Berthe Morisot, ou la clarté impressionniste

Lune des rares femmes de l’aventure impressionniste s’était spécialisée dans la peinture de l’univers familial et intime, avec son regard délicat et tendre.


Le berceau, musée d’Orsay, 1872.


Edma, la sœur aînée de l’artiste, vient d’avoir son premier enfant, et contemple, attentive, le sommeil du nourrisson. Voilà le thème choisi par Berthe Morisot pour l’œuvre qu’elle présentera à la première exposition des peintres impressionnistes, en 1874. [1]  Déjà, sa délicatesse est remarquée, fruit d’une technique éprouvée : « La façon dont Berthe peint cette enfant avec des blancs détrempés, des gris frottés et des petits points roses parsemés sur le bord du tissu suppose un pinceau extraordinairement libre qui contraste avec les traits bien dessinés de la mère. » 

Artiste-peintre de grand talent, Berthe Morisot, née en 1841, a reçu avec ses sœurs une éducation raffinée, car son père est un grand amateur d’art. Elles réclament des cours de peinture en plein air, méthode originale d’enseignement, bien loin des ateliers académiques qui les ennuient. La famille s’installe à la campagne pour les vacances, et les jeunes filles passent leur été à peindre. Cela ne se fait pas sans mal, car Berthe est fragile psychologiquement et si passionnée qu’elle s’acharne au travail pour ne pas sombrer. On ne sait d’ailleurs pas grand-chose de ses œuvres de jeunesse, car elle les a malheureusement toutes détruites.

 « Plus on veut, mieux on veut, au moral comme au physique.
Il est grandement temps d’agir, de considérer la minute présente comme la plus importante des minutes. »
 
(1862)


Cache-cache, 1873.

Elle se fait tout de même connaître dans les milieux artistiques de l’époque et expose dans divers salons. La trentaine est pour elle une période de plein épanouissement ; elle va travailler dans la propriété de sa sœur, sur les bords de l’Oise, et s’inspire de la vie champêtre dans des scènes bucoliques. Edma ayant arrêté de peindre après son mariage, Berthe n’a pas grande envie de se marier, mais finit par épouser en 1874 un homme qui lui permettra de poursuivre sa carrière : Eugène Manet, frère d’Edouard, peintre également. Les deux époux ont cette passion de l’art en commun et s’influencent l’un l’autre. Cependant, Berthe développe son propre style : une palette plus claire, des tons lumineux, des modèles du quotidien. Voici ce qu’écrit un critique : « Les formes sont toujours vagues dans les tableaux de Mme Morisot, mais une vie étrange les anime. L’artiste a trouvé le moyen de fixer les chatoiements, les lueurs produites sur les choses et l’air qui les enveloppe… le rose, le vert pâle, la lumière vaguement dorée, chantent avec une harmonie inexprimable. »
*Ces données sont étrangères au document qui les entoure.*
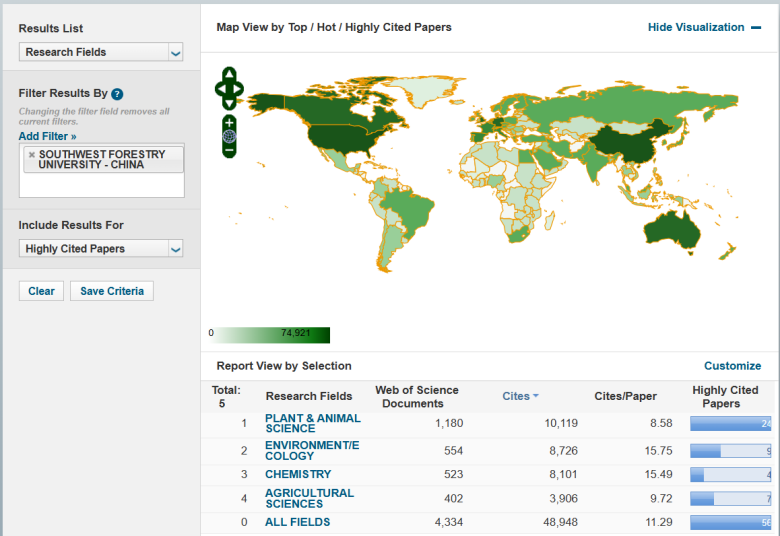
Task: Open the PLANT & ANIMAL SCIENCE field
Action: (x=312, y=423)
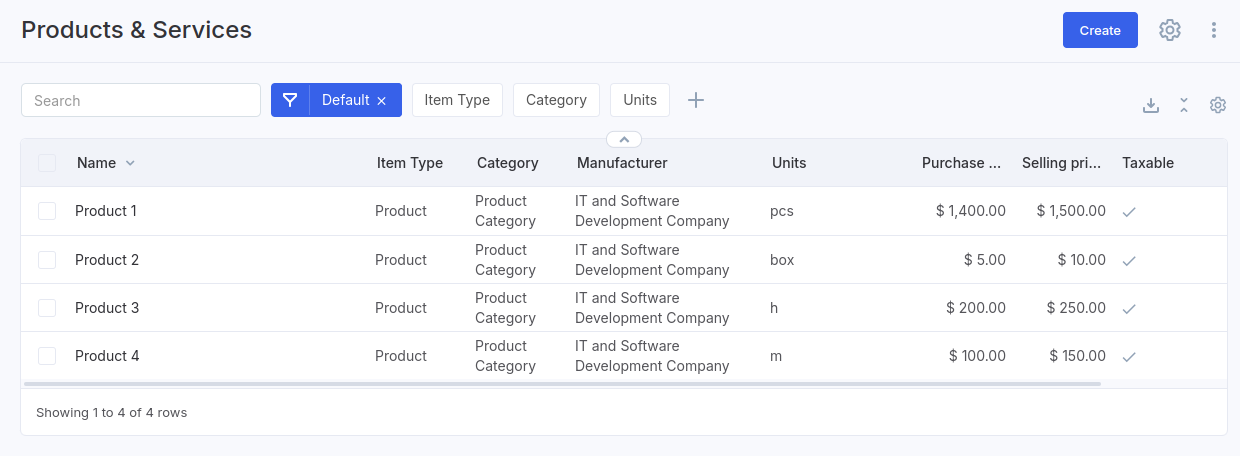Screen dimensions: 1240x456
Task: Collapse filter bar with the up chevron
Action: click(x=624, y=139)
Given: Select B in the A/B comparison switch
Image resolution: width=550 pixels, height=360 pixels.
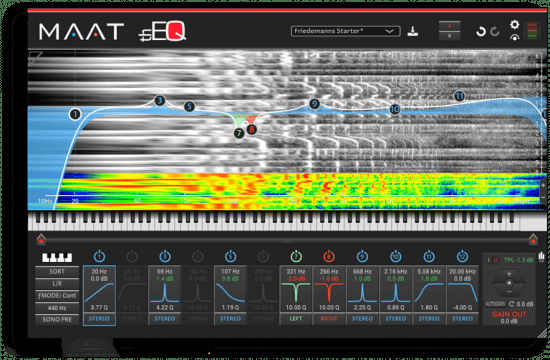Looking at the screenshot, I should (x=449, y=35).
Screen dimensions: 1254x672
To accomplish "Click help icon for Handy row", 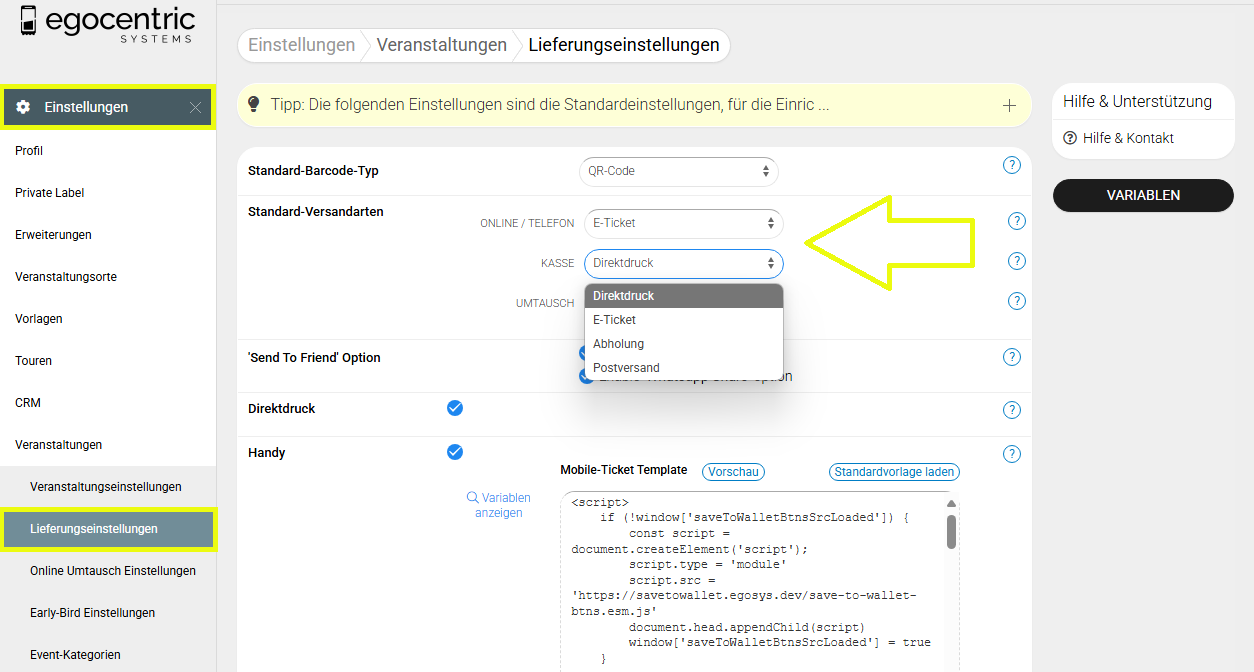I will pos(1011,454).
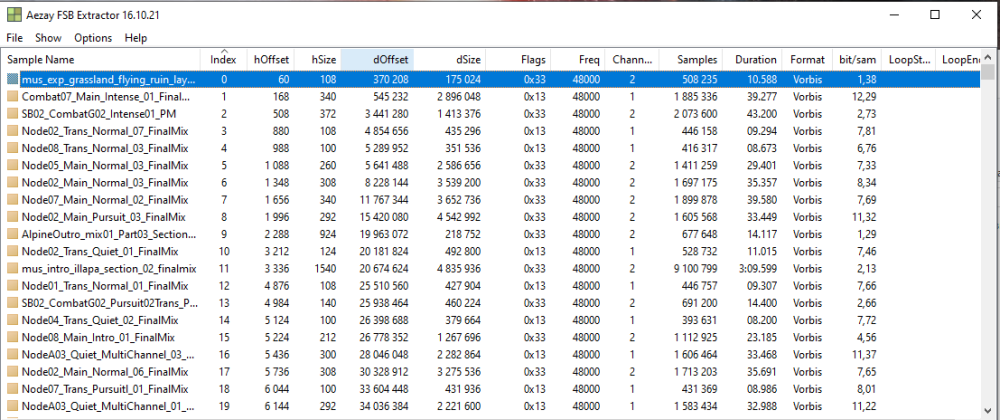
Task: Open the Options menu
Action: tap(93, 38)
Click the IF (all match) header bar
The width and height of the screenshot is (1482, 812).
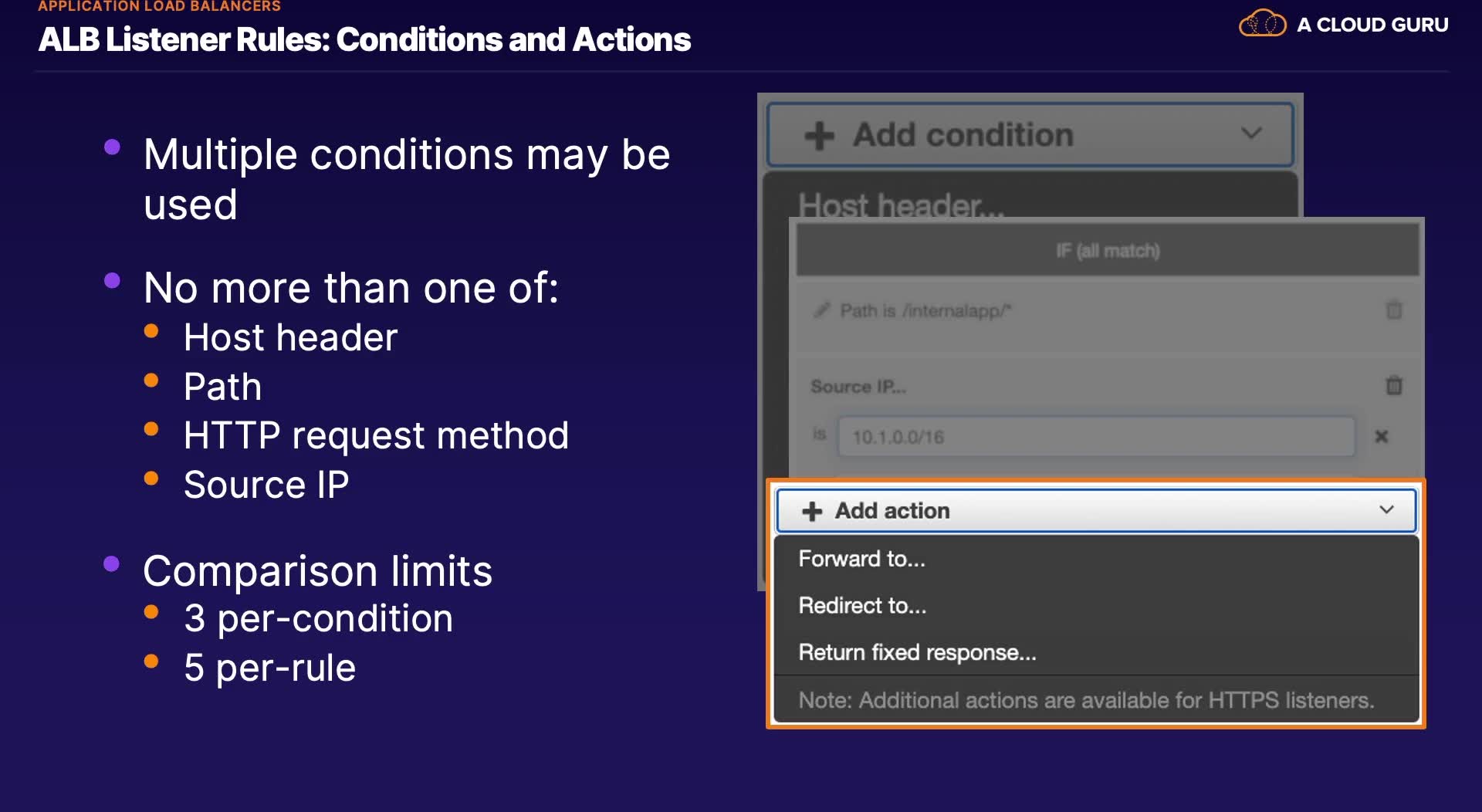[x=1107, y=251]
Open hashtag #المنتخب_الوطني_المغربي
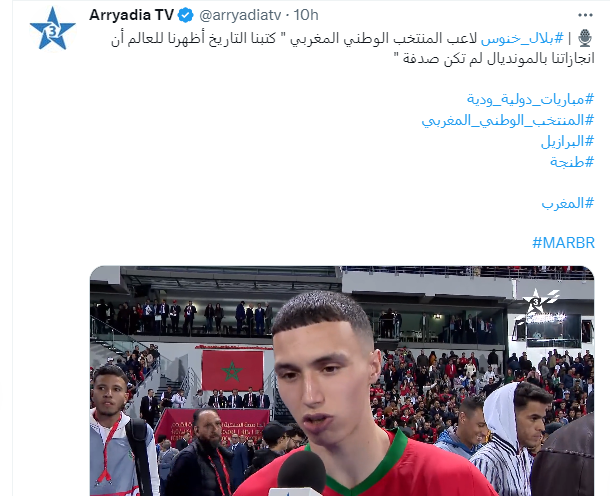 [508, 120]
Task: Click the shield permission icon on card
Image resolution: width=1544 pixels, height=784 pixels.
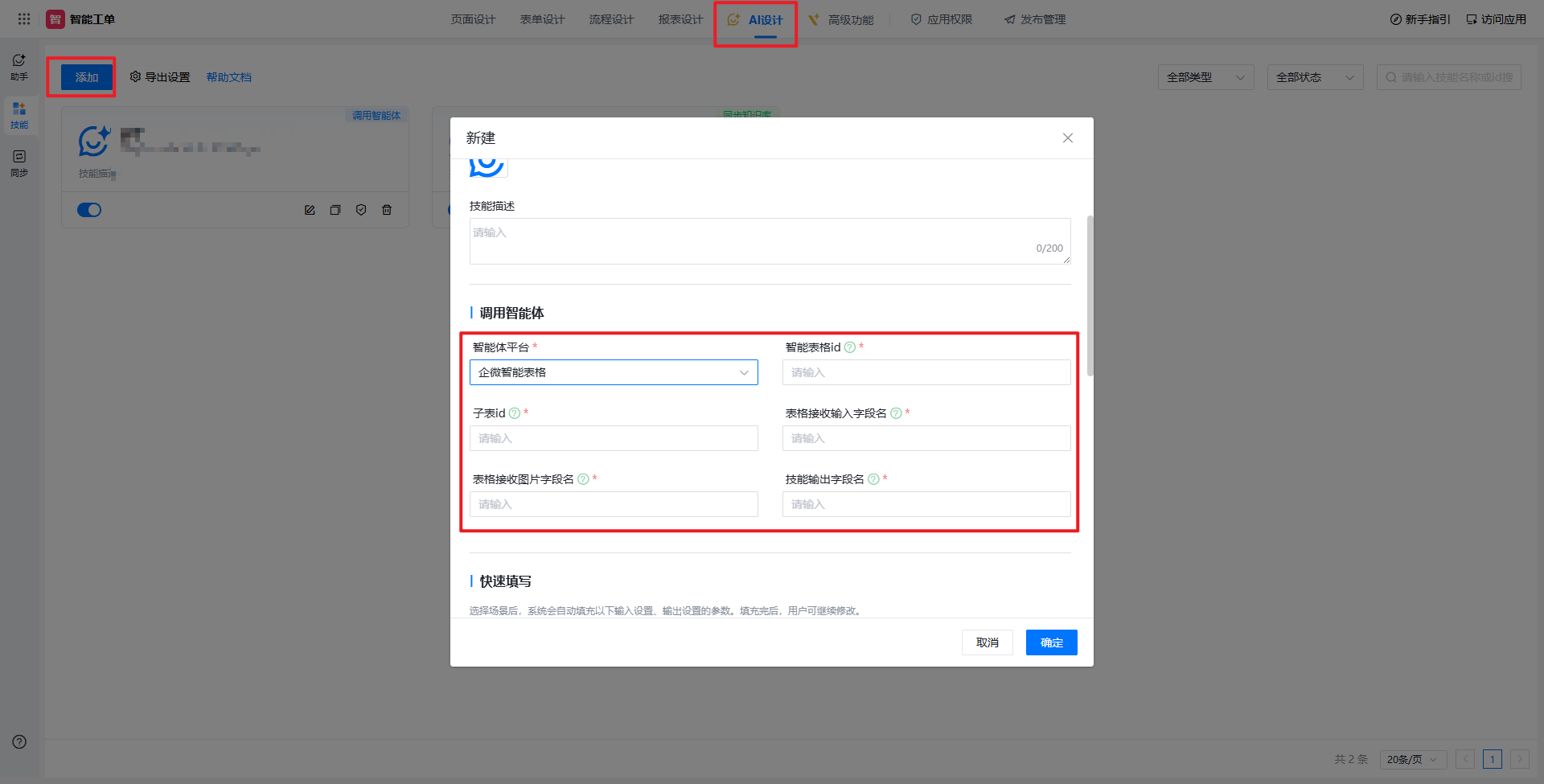Action: point(361,210)
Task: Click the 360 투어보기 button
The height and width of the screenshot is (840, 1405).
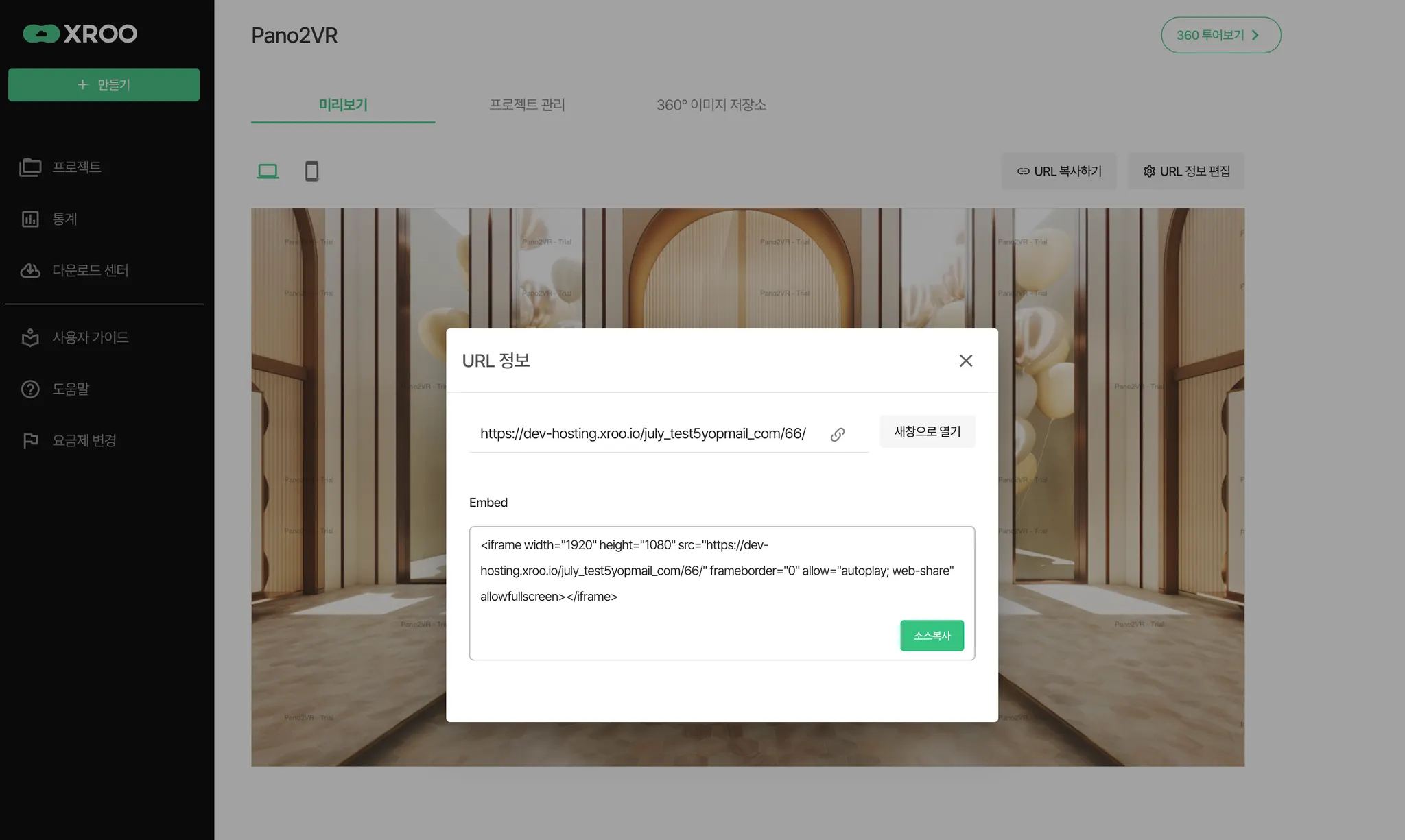Action: (x=1220, y=35)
Elle a une personnalité insondable, très introvertie, comme elle le confesse à la fin de sa vie : « J’ai toujours eu beaucoup de peine à me détacher des lieux, des personnes, et même des bêtes et le plus joli c’est qu’on me croit l’insensibilité même ! » Pourtant, quand on regarde ses peintures, on est saisi par la lumière et l’harmonie des couleurs, signe d’une attention extrême portée à ce qui l’entoure. L’écrivain Paul Valéry, qui épousa sa nièce, dira plus tard d’elle : « La singularité de Berthe Morisot fut de vivre sa peinture et de peindre sa vie, comme si ce lui fut une fonction naturelle et nécessaire, liée à son régime vital, que cet échange d’observation contre action, de volonté créatrice contre lumière. » Malade, Berthe Morisot meurt en 1895 à 54 ans seulement. Sa fille unique, Julie, aura toute sa vie à cœur de faire connaître cette œuvre remarquable. Ì

Fillette lisant, 1888. 

Les plus belles collections de tableaux de Berthe Morisot sont visibles au musée d’Orsay et au musée Marmottan-Monet à Paris.


[1] Cette célèbre exposition regroupa les œuvres des peintres « refusés » des salons officiels, comme Cézanne, Monet, Sisley, Renoir… cela marqua le début du mouvement impressionniste.